- Opening Delimiter -

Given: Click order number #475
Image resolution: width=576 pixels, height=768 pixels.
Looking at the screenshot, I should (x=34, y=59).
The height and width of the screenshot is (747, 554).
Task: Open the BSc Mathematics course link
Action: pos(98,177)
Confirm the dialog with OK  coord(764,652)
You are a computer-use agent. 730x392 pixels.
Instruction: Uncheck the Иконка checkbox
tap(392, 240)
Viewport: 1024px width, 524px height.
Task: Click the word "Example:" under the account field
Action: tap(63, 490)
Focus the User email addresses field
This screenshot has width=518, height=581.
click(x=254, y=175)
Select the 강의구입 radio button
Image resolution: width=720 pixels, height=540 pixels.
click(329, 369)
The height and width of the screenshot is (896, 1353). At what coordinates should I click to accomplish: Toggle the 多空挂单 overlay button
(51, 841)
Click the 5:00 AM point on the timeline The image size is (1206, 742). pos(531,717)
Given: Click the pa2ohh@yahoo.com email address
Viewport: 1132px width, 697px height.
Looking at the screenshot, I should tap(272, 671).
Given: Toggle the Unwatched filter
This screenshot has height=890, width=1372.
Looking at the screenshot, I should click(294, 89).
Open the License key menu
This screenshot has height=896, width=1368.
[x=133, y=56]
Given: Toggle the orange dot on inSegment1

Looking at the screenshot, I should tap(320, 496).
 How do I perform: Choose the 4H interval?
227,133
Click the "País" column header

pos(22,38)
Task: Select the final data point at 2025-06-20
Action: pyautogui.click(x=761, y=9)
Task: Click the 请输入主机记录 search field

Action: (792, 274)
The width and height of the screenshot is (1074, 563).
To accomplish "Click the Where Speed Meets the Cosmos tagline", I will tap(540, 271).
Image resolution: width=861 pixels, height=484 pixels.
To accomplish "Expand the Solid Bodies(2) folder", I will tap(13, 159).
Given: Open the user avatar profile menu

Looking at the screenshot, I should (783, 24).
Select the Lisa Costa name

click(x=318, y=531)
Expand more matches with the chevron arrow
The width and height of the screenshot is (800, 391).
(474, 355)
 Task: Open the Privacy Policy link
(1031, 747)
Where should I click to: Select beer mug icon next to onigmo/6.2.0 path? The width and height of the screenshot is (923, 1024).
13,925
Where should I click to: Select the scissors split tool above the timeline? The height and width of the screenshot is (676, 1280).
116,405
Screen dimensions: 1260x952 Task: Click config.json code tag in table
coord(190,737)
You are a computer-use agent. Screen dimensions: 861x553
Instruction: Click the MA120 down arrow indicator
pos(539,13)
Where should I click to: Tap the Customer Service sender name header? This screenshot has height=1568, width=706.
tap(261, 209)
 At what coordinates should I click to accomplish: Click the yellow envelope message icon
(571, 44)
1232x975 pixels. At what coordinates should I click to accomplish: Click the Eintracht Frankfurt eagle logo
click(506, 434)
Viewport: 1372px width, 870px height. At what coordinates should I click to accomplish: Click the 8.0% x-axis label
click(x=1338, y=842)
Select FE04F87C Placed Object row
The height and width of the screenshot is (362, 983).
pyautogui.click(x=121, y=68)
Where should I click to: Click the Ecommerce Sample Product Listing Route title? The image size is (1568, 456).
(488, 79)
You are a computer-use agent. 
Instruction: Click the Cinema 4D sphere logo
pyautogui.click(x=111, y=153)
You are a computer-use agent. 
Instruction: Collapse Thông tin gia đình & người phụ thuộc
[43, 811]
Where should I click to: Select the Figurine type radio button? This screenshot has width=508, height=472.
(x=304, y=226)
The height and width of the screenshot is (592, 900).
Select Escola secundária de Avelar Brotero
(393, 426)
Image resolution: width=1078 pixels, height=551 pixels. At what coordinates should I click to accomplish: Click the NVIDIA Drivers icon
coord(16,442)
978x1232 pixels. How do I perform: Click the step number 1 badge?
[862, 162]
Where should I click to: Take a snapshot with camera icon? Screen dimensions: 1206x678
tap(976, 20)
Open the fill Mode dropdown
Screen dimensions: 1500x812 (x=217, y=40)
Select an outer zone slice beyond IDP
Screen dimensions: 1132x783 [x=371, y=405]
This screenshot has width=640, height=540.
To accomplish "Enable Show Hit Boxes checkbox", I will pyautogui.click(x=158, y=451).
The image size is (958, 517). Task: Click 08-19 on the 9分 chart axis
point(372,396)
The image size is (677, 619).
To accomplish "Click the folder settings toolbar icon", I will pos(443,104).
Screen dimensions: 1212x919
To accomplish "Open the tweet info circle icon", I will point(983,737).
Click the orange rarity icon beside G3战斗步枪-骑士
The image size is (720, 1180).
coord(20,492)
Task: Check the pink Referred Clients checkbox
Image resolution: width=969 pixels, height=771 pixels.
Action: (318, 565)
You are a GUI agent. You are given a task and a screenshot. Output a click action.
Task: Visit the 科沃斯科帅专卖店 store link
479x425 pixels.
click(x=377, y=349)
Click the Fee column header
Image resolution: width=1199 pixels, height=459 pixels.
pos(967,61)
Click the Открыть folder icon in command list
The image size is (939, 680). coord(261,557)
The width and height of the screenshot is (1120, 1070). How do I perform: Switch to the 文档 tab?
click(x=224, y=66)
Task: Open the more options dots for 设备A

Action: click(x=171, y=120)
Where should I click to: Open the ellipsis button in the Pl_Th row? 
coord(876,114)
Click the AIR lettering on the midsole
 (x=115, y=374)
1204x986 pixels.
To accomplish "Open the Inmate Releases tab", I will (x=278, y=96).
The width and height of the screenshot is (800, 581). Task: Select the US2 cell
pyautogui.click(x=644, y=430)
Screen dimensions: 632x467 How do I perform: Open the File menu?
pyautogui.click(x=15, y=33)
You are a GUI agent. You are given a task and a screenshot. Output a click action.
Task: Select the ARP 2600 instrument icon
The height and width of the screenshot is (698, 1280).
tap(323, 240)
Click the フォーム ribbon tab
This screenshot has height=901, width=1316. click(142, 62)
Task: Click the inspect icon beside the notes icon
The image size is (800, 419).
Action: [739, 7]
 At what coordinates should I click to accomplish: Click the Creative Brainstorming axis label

- Closing Delimiter -

Set down the full listing a second time, exactly as given.

# EXERCISE RESPONSE
Given: Click order number #475
Image resolution: width=576 pixels, height=768 pixels.
Looking at the screenshot, I should (x=34, y=59).
The height and width of the screenshot is (747, 554).
Task: Open the BSc Mathematics course link
Action: pos(98,177)
Confirm the dialog with OK  coord(764,652)
You are a computer-use agent. 730x392 pixels.
Instruction: Uncheck the Иконка checkbox
tap(392, 240)
Viewport: 1024px width, 524px height.
Task: Click the word "Example:" under the account field
Action: tap(63, 490)
Focus the User email addresses field
This screenshot has width=518, height=581.
click(x=254, y=175)
Select the 강의구입 radio button
Image resolution: width=720 pixels, height=540 pixels.
click(329, 369)
The height and width of the screenshot is (896, 1353). At what coordinates should I click to accomplish: Toggle the 多空挂单 overlay button
(51, 841)
Click the 5:00 AM point on the timeline The image size is (1206, 742). pos(531,717)
Given: Click the pa2ohh@yahoo.com email address
Viewport: 1132px width, 697px height.
Looking at the screenshot, I should tap(272, 671).
Given: Toggle the Unwatched filter
This screenshot has height=890, width=1372.
Looking at the screenshot, I should click(294, 89).
Open the License key menu
This screenshot has height=896, width=1368.
[x=133, y=56]
Given: Toggle the orange dot on inSegment1

Looking at the screenshot, I should tap(320, 496).
 How do I perform: Choose the 4H interval?
227,133
Click the "País" column header

pos(22,38)
Task: Select the final data point at 2025-06-20
Action: pyautogui.click(x=761, y=9)
Task: Click the 请输入主机记录 search field

Action: (792, 274)
The width and height of the screenshot is (1074, 563).
To accomplish "Click the Where Speed Meets the Cosmos tagline", I will tap(540, 271).
Image resolution: width=861 pixels, height=484 pixels.
To accomplish "Expand the Solid Bodies(2) folder", I will tap(13, 159).
Given: Open the user avatar profile menu

Looking at the screenshot, I should (783, 24).
Select the Lisa Costa name

click(x=318, y=531)
Expand more matches with the chevron arrow
The width and height of the screenshot is (800, 391).
(474, 355)
 Task: Open the Privacy Policy link
(1031, 747)
Where should I click to: Select beer mug icon next to onigmo/6.2.0 path? The width and height of the screenshot is (923, 1024).
13,925
Where should I click to: Select the scissors split tool above the timeline? The height and width of the screenshot is (676, 1280).
116,405
Screen dimensions: 1260x952 Task: Click config.json code tag in table
coord(190,737)
You are a computer-use agent. Screen dimensions: 861x553
Instruction: Click the MA120 down arrow indicator
pos(539,13)
Where should I click to: Tap the Customer Service sender name header? This screenshot has height=1568, width=706.
tap(261, 209)
 At what coordinates should I click to accomplish: Click the yellow envelope message icon
(571, 44)
1232x975 pixels. At what coordinates should I click to accomplish: Click the Eintracht Frankfurt eagle logo
click(506, 434)
Viewport: 1372px width, 870px height. At what coordinates should I click to accomplish: Click the 8.0% x-axis label
click(x=1338, y=842)
Select FE04F87C Placed Object row
The height and width of the screenshot is (362, 983).
pyautogui.click(x=121, y=68)
Where should I click to: Click the Ecommerce Sample Product Listing Route title? The image size is (1568, 456).
(488, 79)
You are a computer-use agent. 
Instruction: Click the Cinema 4D sphere logo
pyautogui.click(x=111, y=153)
You are a computer-use agent. 
Instruction: Collapse Thông tin gia đình & người phụ thuộc
[43, 811]
Where should I click to: Select the Figurine type radio button? This screenshot has width=508, height=472.
(x=304, y=226)
The height and width of the screenshot is (592, 900).
Select Escola secundária de Avelar Brotero
(393, 426)
Image resolution: width=1078 pixels, height=551 pixels. At what coordinates should I click to accomplish: Click the NVIDIA Drivers icon
coord(16,442)
978x1232 pixels. How do I perform: Click the step number 1 badge?
[862, 162]
Where should I click to: Take a snapshot with camera icon? Screen dimensions: 1206x678
tap(976, 20)
Open the fill Mode dropdown
Screen dimensions: 1500x812 (x=217, y=40)
Select an outer zone slice beyond IDP
Screen dimensions: 1132x783 [x=371, y=405]
This screenshot has width=640, height=540.
To accomplish "Enable Show Hit Boxes checkbox", I will pyautogui.click(x=158, y=451).
The image size is (958, 517). Task: Click 08-19 on the 9分 chart axis
point(372,396)
The image size is (677, 619).
To accomplish "Click the folder settings toolbar icon", I will pos(443,104).
Screen dimensions: 1212x919
To accomplish "Open the tweet info circle icon", I will point(983,737).
Click the orange rarity icon beside G3战斗步枪-骑士
The image size is (720, 1180).
coord(20,492)
Task: Check the pink Referred Clients checkbox
Image resolution: width=969 pixels, height=771 pixels.
Action: (318, 565)
You are a GUI agent. You are given a task and a screenshot. Output a click action.
Task: Visit the 科沃斯科帅专卖店 store link
479x425 pixels.
click(x=377, y=349)
Click the Fee column header
Image resolution: width=1199 pixels, height=459 pixels.
pos(967,61)
Click the Открыть folder icon in command list
The image size is (939, 680). coord(261,557)
The width and height of the screenshot is (1120, 1070). How do I perform: Switch to the 文档 tab?
click(x=224, y=66)
Task: Open the more options dots for 设备A

Action: click(x=171, y=120)
Where should I click to: Open the ellipsis button in the Pl_Th row? 
coord(876,114)
Click the AIR lettering on the midsole
 (x=115, y=374)
1204x986 pixels.
To accomplish "Open the Inmate Releases tab", I will (x=278, y=96).
The width and height of the screenshot is (800, 581). Task: Select the US2 cell
pyautogui.click(x=644, y=430)
Screen dimensions: 632x467 How do I perform: Open the File menu?
pyautogui.click(x=15, y=33)
You are a GUI agent. You are given a task and a screenshot. Output a click action.
Task: Select the ARP 2600 instrument icon
The height and width of the screenshot is (698, 1280).
tap(323, 240)
Click the フォーム ribbon tab
This screenshot has height=901, width=1316. click(142, 62)
Task: Click the inspect icon beside the notes icon
The image size is (800, 419).
Action: [739, 7]
 At what coordinates should I click to accomplish: Click the Creative Brainstorming axis label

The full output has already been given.